I think my blog is really depressing because everyone’s so concerned. But honestly, don’t have to worry so much because I’m really just ranting / writing / talking to myself / making pop culture references which makes me feel better.

1. I’m the dumper not the dumpee
2. I know it’s normal to feel this way so I’m not ashamed about sharing my thoughts
3. I am eating, sleeping and working as usual / fine
4. It will pass, I will get over it and be okay again

Plus today I don’t just feel okay, I actually feel quite good?!?!?! Okay but hope nothing happens tomorrow to make me go ‘Peace was never an option’ (favourite movie quote because Michael Fassbender). Perfect time to insert a gif but I shall not jinx it!!!

beef hor fun toa payoh

Dried beef hor fun for lunch and they are quite generous with the meat. I liked it until I kept gulping down water after I returned to office.

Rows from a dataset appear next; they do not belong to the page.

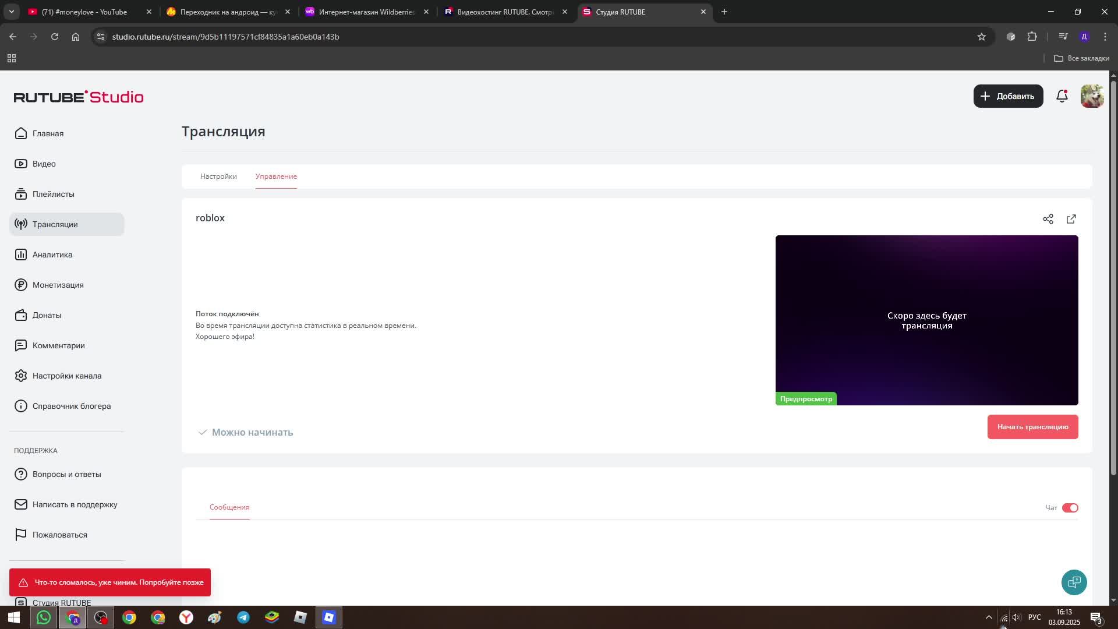Open the Chrome three-dot menu
The height and width of the screenshot is (629, 1118).
[1105, 37]
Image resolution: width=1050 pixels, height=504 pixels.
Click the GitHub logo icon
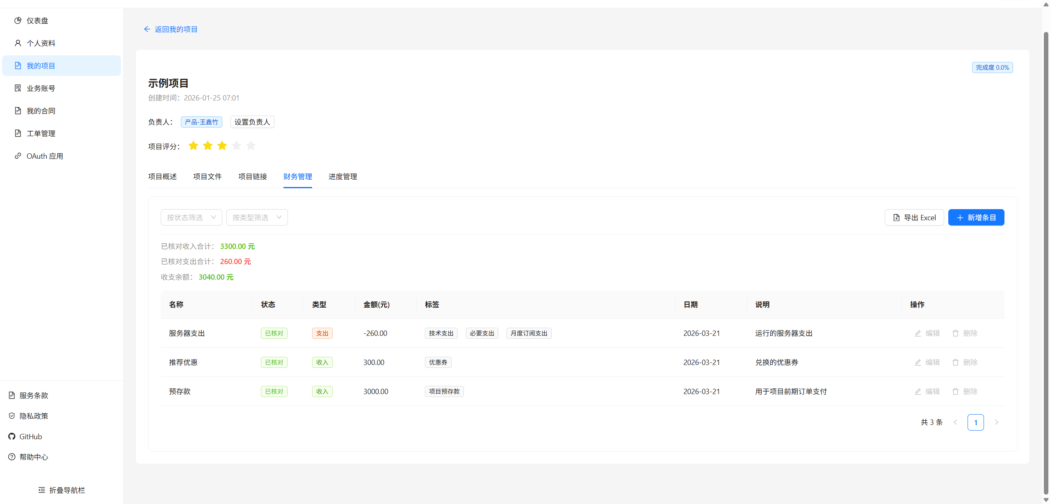tap(12, 436)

Haven’t gone to gym for more than a month and I have only ran this long like one other time. So glad I went… Nothing like running away your stress and stuff. Need to make this a frequent habit again.

Was waiting for my dad to come fetch me so I sat on a ledge because it was so windy. Looking at all the lights while listening to Snow Patrol’s Chasing Cars was so peaceful.

I was trying to do a split but changed my mind because I thought about how if I fell, everyone’s going think I committed suicide (fair enough… the cops will look at my blog and all) but NO please I am so not ready to die. And I will NEVER hurt my parents this way.

Anyway a friend walked by and I scared the living daylights out of him because it was so dark HAHAHA. Had a long convo about travelling etc and I’m really happy knowing that our friendship wasn’t ruined like I had thought. Cos of the same shit.

Kumar is back from his sponsored trip to Taiwan and he went on EVA Air so everything was Hello Kitty!!! Hehe thanks for letting me have first dibs on the bunch of Hello Kitty stuff from the plane 😀 😀 😀

Then he said he got me this pink bag which said, “Du1 Lan2 Guo2 Xiao3′ because when he heard ‘Dulan’ (Taiwan village but also ‘fed up’ in Hokkien) he thought of me -______- According to him, this is how he shows his love… in his language. LOL so funny.

Not sure if it’s the lighting or if Dubai really made me so tanned 🙁

Ok but seriously, so thankful for the people in my life because I would never have made it this far without them. Thanks for standing by me throughout everything even when I don’t deserve it, for always being so supportive and having faith in me, for listening to me moan about the same thing repeatedly like a broken recorder, for always responding to my late night SOS spams, for the very blunt opinions from some of you, for making me laugh even when laughing was the last thing I felt like doing, and for helping me find the strength to do what I needed to do.

I’m lucky because I have you guys… and I know I’ll be okay.